Folder of my underwear.  Fixer of broken things.

Troubleshooter of our lives together.

Caregiver.

Kitten

Terrible singer.

Yeller at stupid TV shows.

Wearer of a great collection of snapshirts.

Watcher of westerns.

A good shot.

Lifter of heavy things. My roadie.

Handyman, fisherman,

sportsman,

Huntingthe most handsome man in my camera lens.

I said all those things, eloquently. Was just about to send them out into the world…

And then…

CRASH.

But it doesn’t matter.

He knows who he is.

And what day it is…

Happy Birthday Husband,

Love,

Your biggest fan.

Another year…

Last night Husband and I sat out on the deck, poured some champaign and toasted to 8 years of marriage while the steaks and lobster tail I splurged on sat waiting in the kitchen to be cooked.

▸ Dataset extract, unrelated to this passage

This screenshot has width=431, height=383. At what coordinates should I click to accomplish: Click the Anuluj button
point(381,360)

I’ve spent a lot of time away from this house-in-progress this summer, so it was nice to make a plan to stick around and enjoy it. My husband, he’s a good conversationalist, and I like to ask questions of him, hypothetical, favorite memory, why things work the way they do questions.

“In 8 years of marriage, what’s your favorite memory?”

“Tiling the bathroom upstairs,” he replied.

“Shut your face,” I said.

And then he said, “I don’t know. I like the collective. I like how it’s all working out the way I hoped. Most things anyway…”

We looked through our wedding album and commented on how brown the landscape was compared to this year, remembering the heat and the fire danger in 2006, and how maybe it wasn’t a great idea to roast the pig in a pit outside my parent’s house for the grooms dinner.

It feels like it was yesterday and 100 years ago all at the same time, when I was almost 23 and making this huge commitment to a man.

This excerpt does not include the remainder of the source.